Un contrat d’écart compensatoire bidirectionnel (Contract for Difference, CfD) assure l’évolution volatile et non connue des prix du marché. Cette garantie se fait au moyen d’un prix de référence (prix CfD) qui est généralement déterminé par des enchères. Si le prix du marché est inférieur au prix de référence, le propriétaire d’installations reçoit de l’argent (la différence de prix entre prix de référence et prix du marché; si le prix du marché est supérieur au prix de référence, le propriétaire d’installation rembourse de l’argent (la différence de prix entre prix du marché et prix de référence). La façon dont cet instrument est constitué peut prendre des formes très différentes, p. ex. concernant la fixation de la période ou les prix de référence en fonction des technologies.
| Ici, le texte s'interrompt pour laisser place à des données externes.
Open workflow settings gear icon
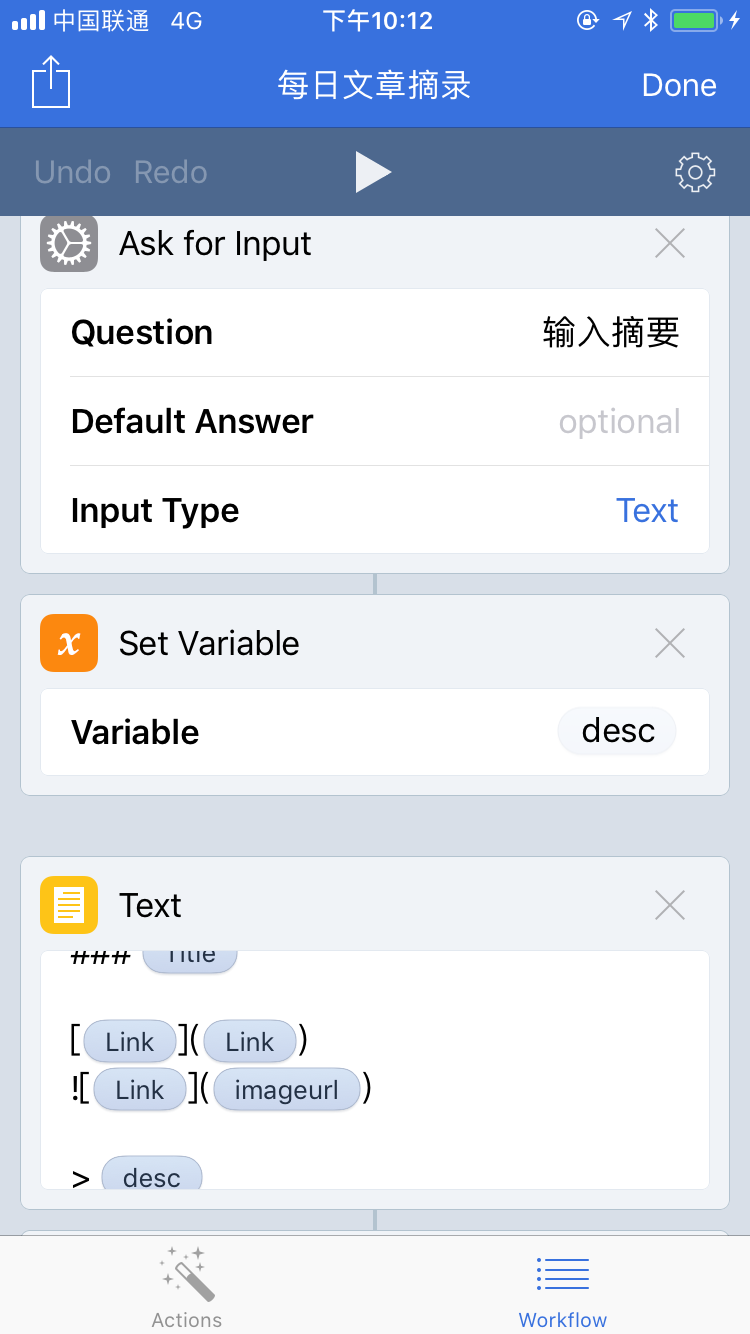 [695, 172]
Aux ajustements opérés sur le marché de gros s’ajoutent des adaptations sur le marché de détail visant à mieux protéger les consommateurs et consommatrices ainsi qu’à renforcer leur position. Les États membres doivent ainsi pouvoir geler les prix pour les ménages en cas de flambée des cours. Des dispositions seront par ailleurs prises pour que les fournisseurs d’électricité proposent aux ménages des contrats à prix fixe à l’année, par exemple, parallèlement aux contrats à prix variables.

L’AES salue le caractère modéré des propositions

Alors que les adaptations du marché de détail ne devraient guère avoir d’impact direct sur la Suisse, les modifications apportées au marché de gros pourraient affecter notre pays ou avoir un effet de signal. C’est pourquoi l’AES avait suivi de près la tournure des événements au sein de l’UE. Elle salue le caractère modéré du projet de réforme du marché de l’électricité présenté par la Commission européenne et, en filigrane, la décision prise par l’exécutif de ne pas remettre en cause les mécanismes fondamentaux des marchés à court terme. Les marchés à court terme signalent une rareté ou au contraire un excédent d’offre et contribuent ainsi à un recours aux centrales et à une consommation efficaces. L’établissement de marchés PPA est aussi considéré comme positif par l’AES: ceux-ci veillent, en complément à une acquisition sur les marchés à plus court terme, à ce que les fluctuations de prix soient atténuées sur les marchés à court terme pour les producteurs et les consommateurs. Pour la Suisse, il serait important que les PPA transfrontaliers soient également rendus possibles.

PPA

Un «contrat d’achat d’électricité» à long terme (Power Purchase Agreement, PPA) désigne un contrat à long terme généralement conclu entre propriétaires d’installations et grands consommateurs. Ce type de contrat prévoit – dans sa forme la plus simple – qu’un propriétaire d’installation livre directement de l’électricité provenant de cette installation / de cette centrale à un client, et ce sur une période prolongée. Le marché correspondant n’est toutefois pas encore très établi partout au sein de l’UE, notamment en raison du caractère à long terme et des risques qui y sont liés (risques de contrepartie, attentes de prix, etc.).

L'UE renonce à maintenir le plafond des recettes pour les technologies de production inframarginales, introduit temporairement comme mesure d'urgence. Cette décision est également positive. Un plafond des recettes risque de rendre les installations existantes non rentables et de dissuader les investisseurs d'investir dans de nouvelles infrastructures énergétiques à long terme.

Améliorer le négoce transfrontalier

Pour la Suisse, il est essentiel que les échanges transfrontaliers de l’UE avec les États tiers très bien interconnectés, dont elle fait partie, soient améliorés. La flexibilité disponible en Suisse peut fournir une contribution importante à la sécurité de l’approvisionnement dans toute l’Europe et, partant, aussi en Suisse, et devrait par conséquent être mieux intégrée au-delà des frontières de l’UE.

Le projet de réforme du marché de l’électricité soumis par la Commission européenne doit maintenant être discuté et adopté par le Parlement et le Conseil européens (procédure législative ordinaire). L’objectif est de parvenir à un accord avant la fin de l’année.